EXERCISE TASKS:
1. From the Health Policy and Administration program description, list the areas of study that, according to the "What is HPA?" section, are blended in HPA.
2. Rewrite the paragraph of the Health Policy and Administration program description that begins "HPA and the health care industry offer" as a short bulleted list that keeps its main facts.
3. Resume the Health Policy and Administration program description from its last sentence.

TEXT FOR ANALYSIS:
::::::::::

Bachelor of Science (B.S.) in Health Policy and Administration
The mission of the Bachelor of Science Program (B.S.) in HPA is to develop graduates with the skills and knowledge needed to understand the difficulties of providing access to quality health care at reasonable cost. Penn State's HPA department, with more than thirty years of experience teaching undergraduates about health care, is one of the top undergraduate programs in the nation. Our alumni, nearly 4,000 strong, are a testament to our dedication to undergraduate education in HPA.
What is HPA?
HPA is a blend of courses in liberal arts, business administration, and the health sciences, designed to prepare students for careers or further study in health care.
HPA and the health care industry offer students a vast array of opportunities. Since the health care industry represents nearly one-seventh of the entire U.S. economy and is still growing, job opportunities are excellent. The breadth of the industry means that almost every type of work environment can be found. HPA graduates work in all types of health care organizations from major teaching hospitals with over 1,000 beds to rural solo practice physician offices. Jobs can be found in small, not-for-profit service oriented agencies or in major, for-profit corporations.

::::::::::

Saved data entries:
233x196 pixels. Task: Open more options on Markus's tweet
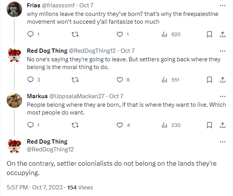click(x=222, y=96)
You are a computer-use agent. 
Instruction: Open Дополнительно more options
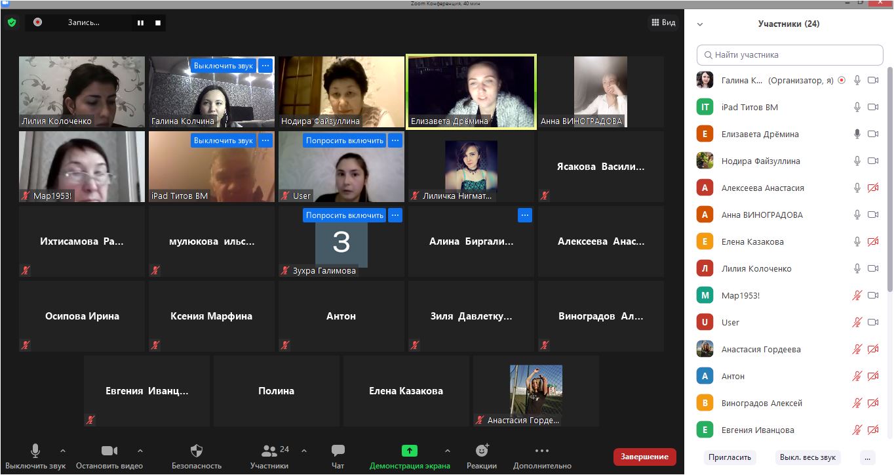(542, 456)
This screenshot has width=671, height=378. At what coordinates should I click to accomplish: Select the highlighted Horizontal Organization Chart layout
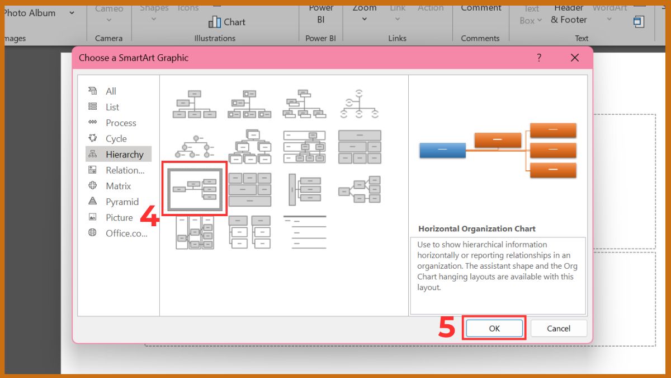pos(195,188)
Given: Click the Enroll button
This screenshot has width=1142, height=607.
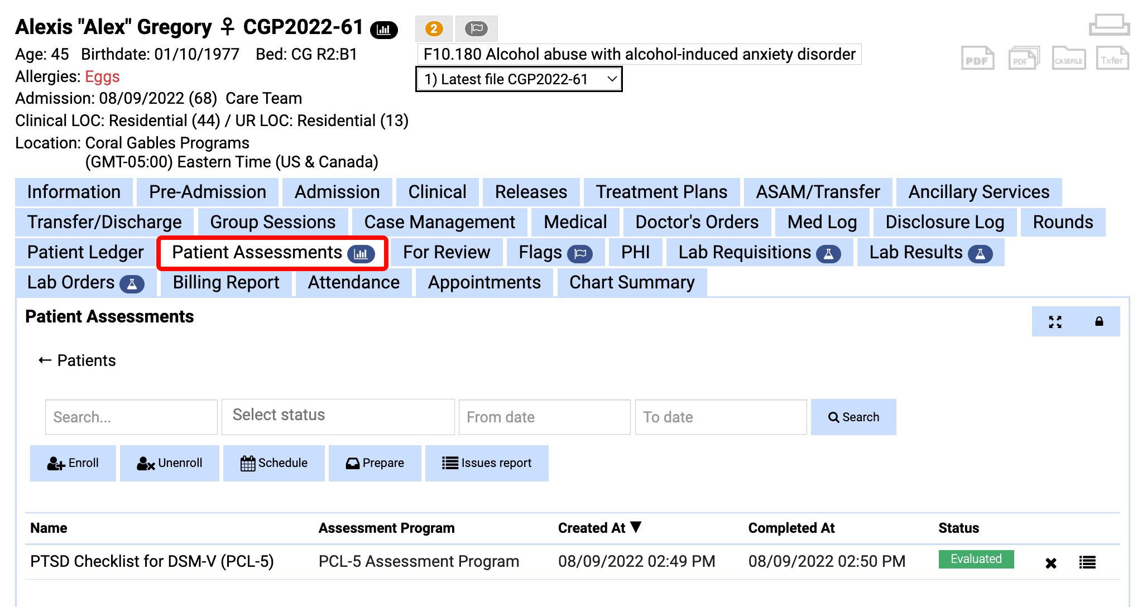Looking at the screenshot, I should tap(73, 463).
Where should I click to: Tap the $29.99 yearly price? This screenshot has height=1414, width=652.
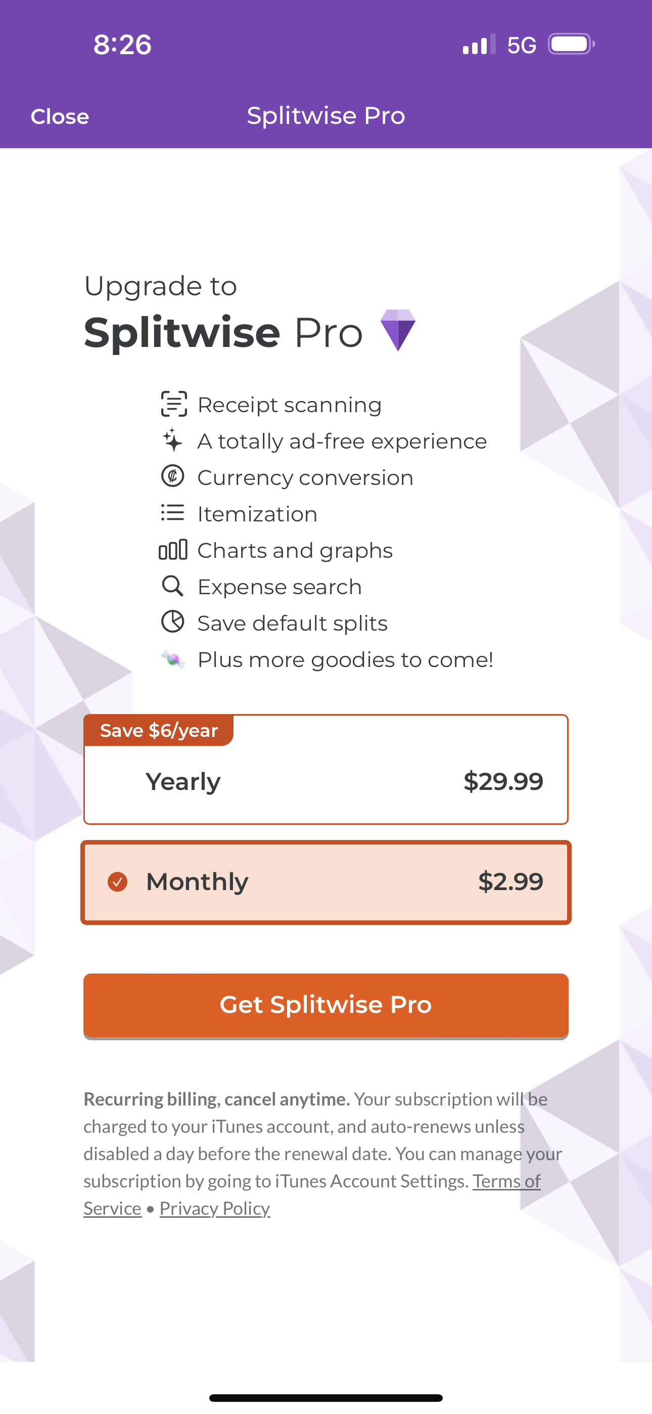503,782
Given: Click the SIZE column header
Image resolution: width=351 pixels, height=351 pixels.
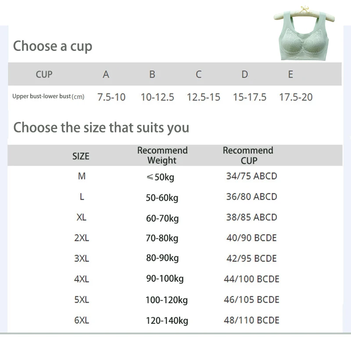Looking at the screenshot, I should point(81,156).
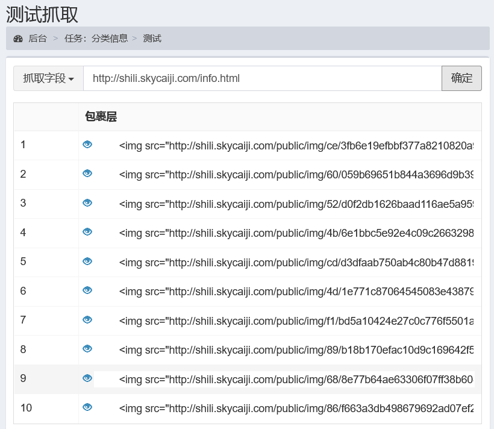This screenshot has height=429, width=494.
Task: Click the eye icon for row 10
Action: click(87, 408)
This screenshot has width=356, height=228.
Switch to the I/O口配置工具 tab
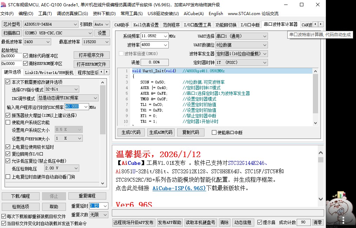197,25
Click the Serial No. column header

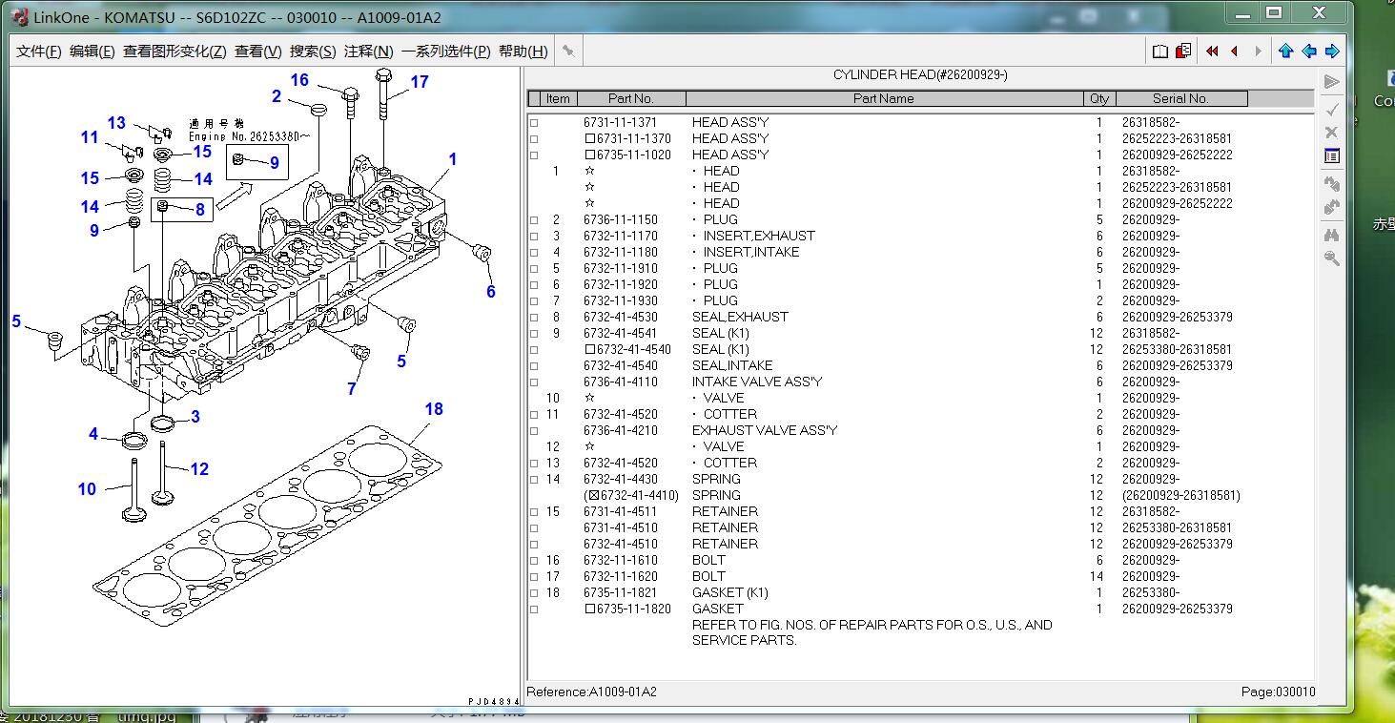(x=1180, y=98)
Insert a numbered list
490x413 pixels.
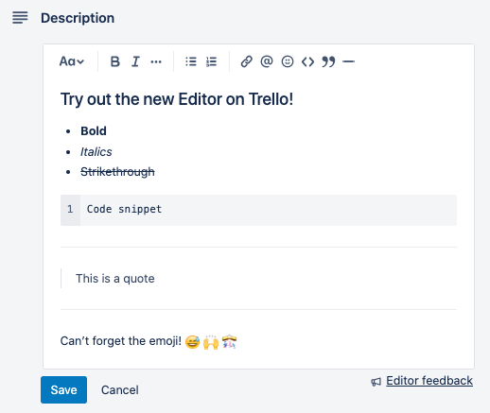(x=211, y=61)
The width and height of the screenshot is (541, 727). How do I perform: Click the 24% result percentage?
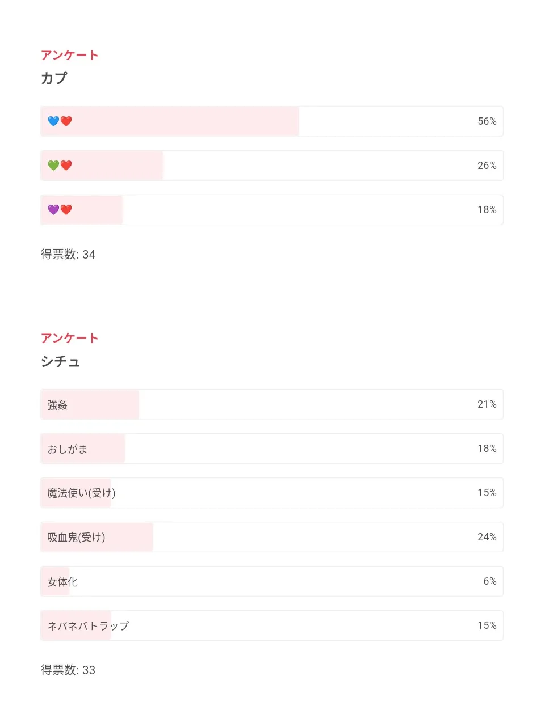[x=487, y=537]
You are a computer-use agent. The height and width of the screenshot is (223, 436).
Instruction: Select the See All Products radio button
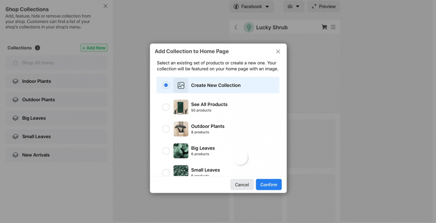[166, 107]
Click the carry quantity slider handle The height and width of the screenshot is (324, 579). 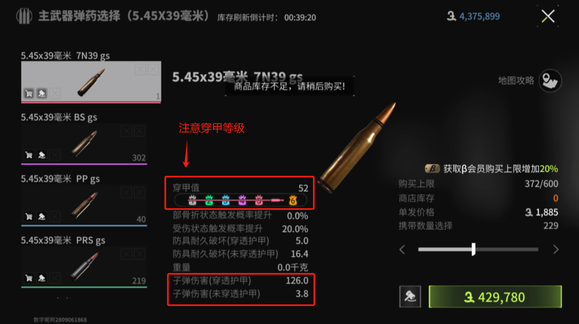pos(473,249)
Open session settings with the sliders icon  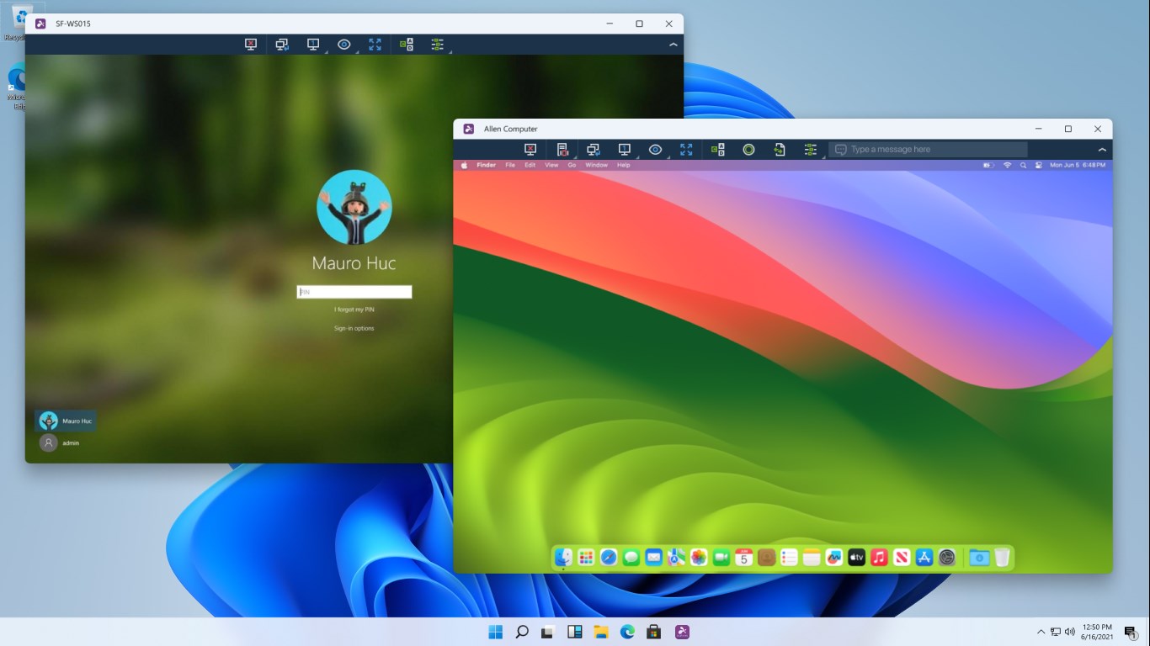[x=810, y=149]
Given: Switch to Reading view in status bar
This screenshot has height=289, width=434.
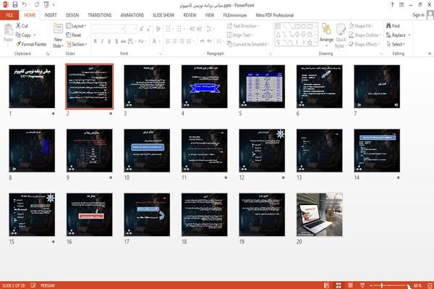Looking at the screenshot, I should tap(350, 285).
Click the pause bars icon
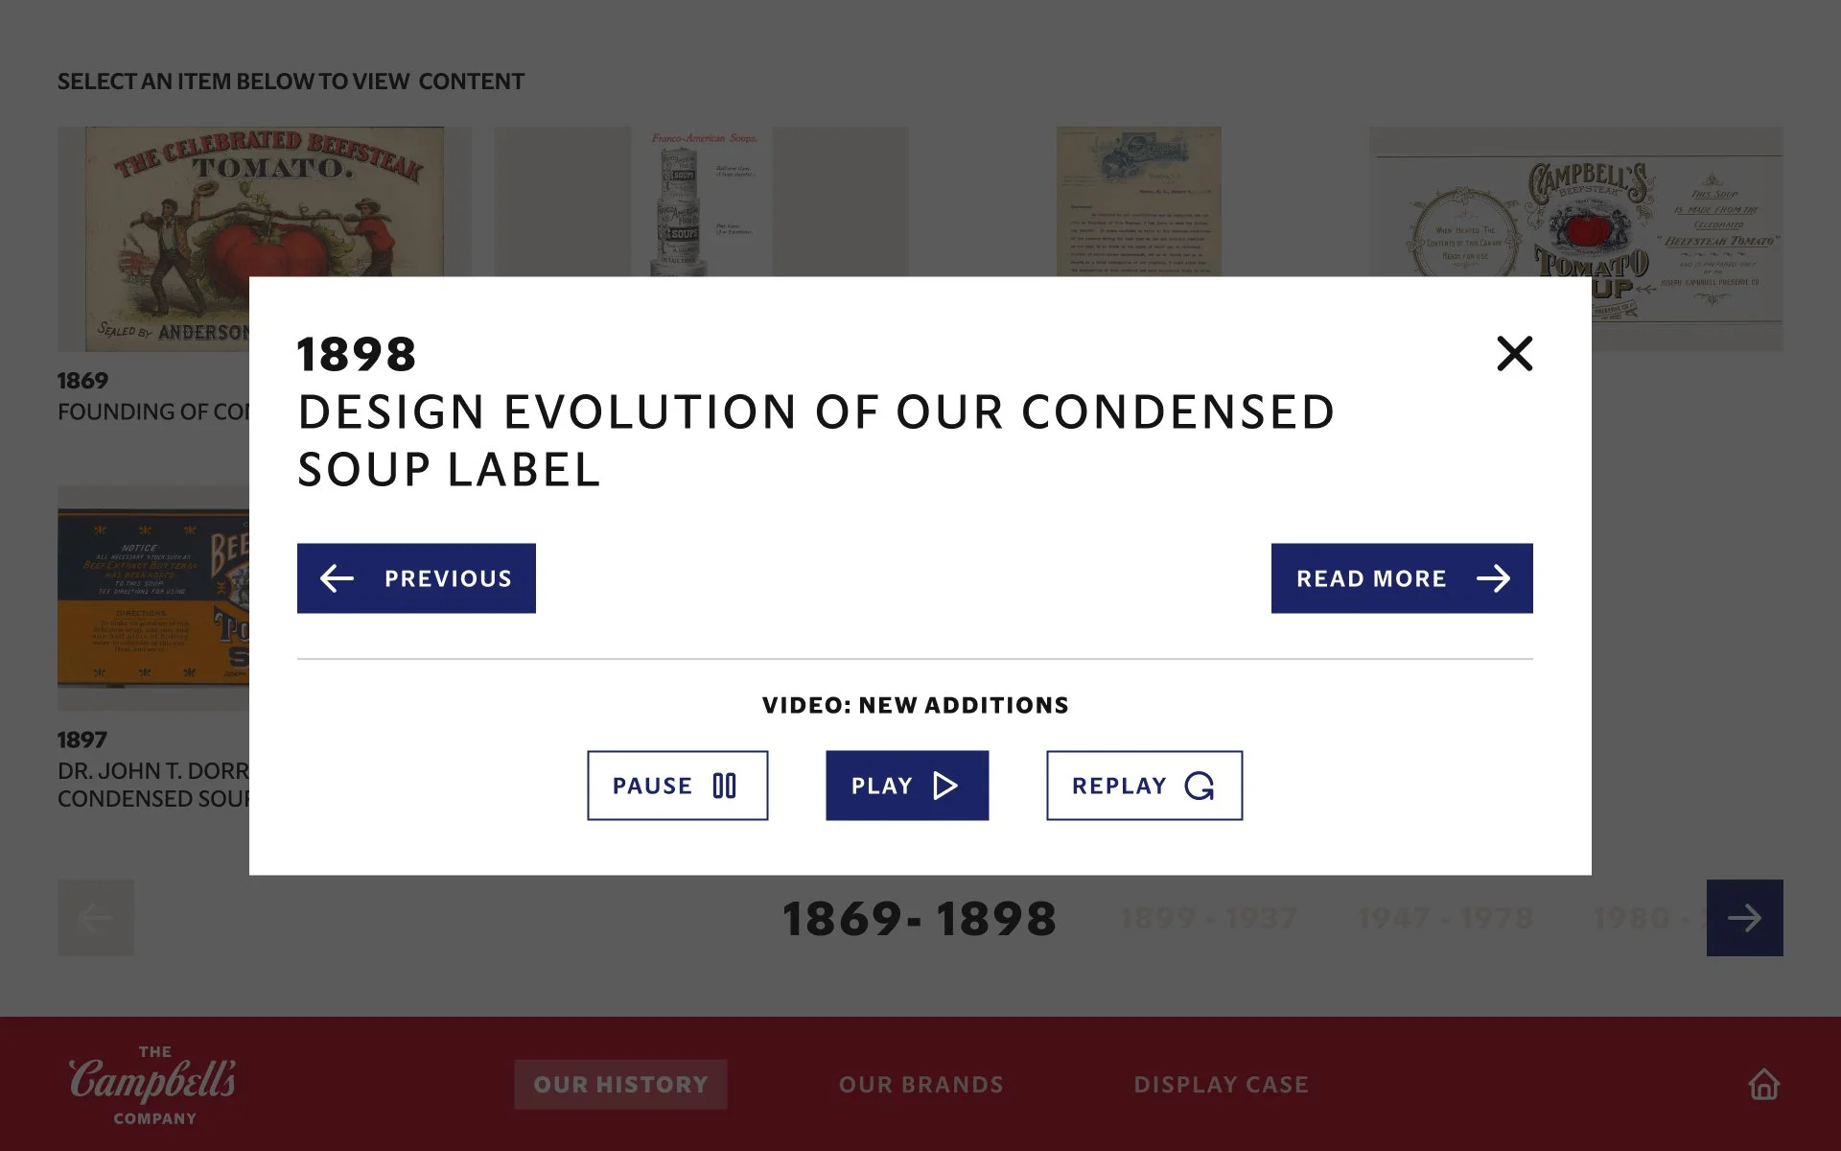Screen dimensions: 1841x1151 pyautogui.click(x=725, y=786)
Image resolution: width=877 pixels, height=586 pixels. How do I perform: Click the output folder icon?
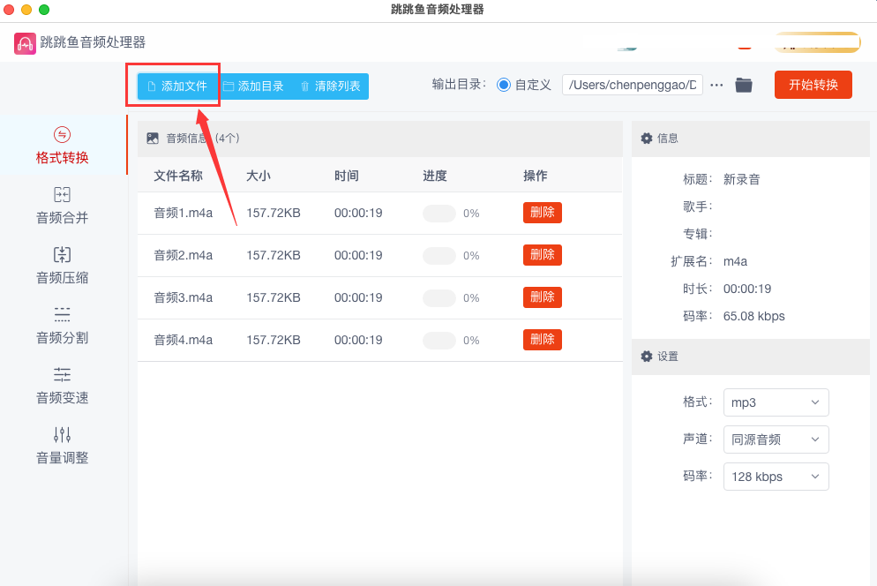click(744, 86)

::::::::::

ANSWERS PER TASK:
1.
- Liberal arts
- Business administration
- Health sciences

2.
- HPA and the health care industry offer students many opportunities.
- The health care industry makes up nearly one-seventh of the U.S. economy and is still growing, so job prospects are excellent.
- Because the industry is so broad, almost every type of work environment exists in it.
- HPA graduates work in many kinds of organizations, from major teaching hospitals with over 1,000 beds to rural solo-practice physician offices.
- Jobs range from small, not-for-profit, service-oriented agencies to major for-profit corporations.

3.
Health Care Career Opportunities
In general HPA students are prepared to work in six types of health care organizations including:
- Health care providers (hospitals, physician practices, nursing facilities, home health agencies, etc.);
- Health insurers (nonprofit and commercial insurers, health maintenance organizations, etc.);
- Health care consulting firms;
- Health care supply companies (pharmaceutical companies, medical device manufacturers, etc.);
- Health services research and policy organizations (health policy research groups, industry trade groups, etc.);
- Local, state, and federal health agencies (local health departments, state Department of Health, federal Department of Health and Human Services, etc.).
HPA students can also use the degree to prepare for graduate study in business, law, medicine or allied health fields, health administration, health services research or policy, and public health.
The HPA major gives students a lot of flexibility to select courses that fit their personal and professional goals. However, the flexibility means you bear a major responsibility—together with your faculty mentor and academic adviser—for designing a curriculum (a set of courses) that fits your goals.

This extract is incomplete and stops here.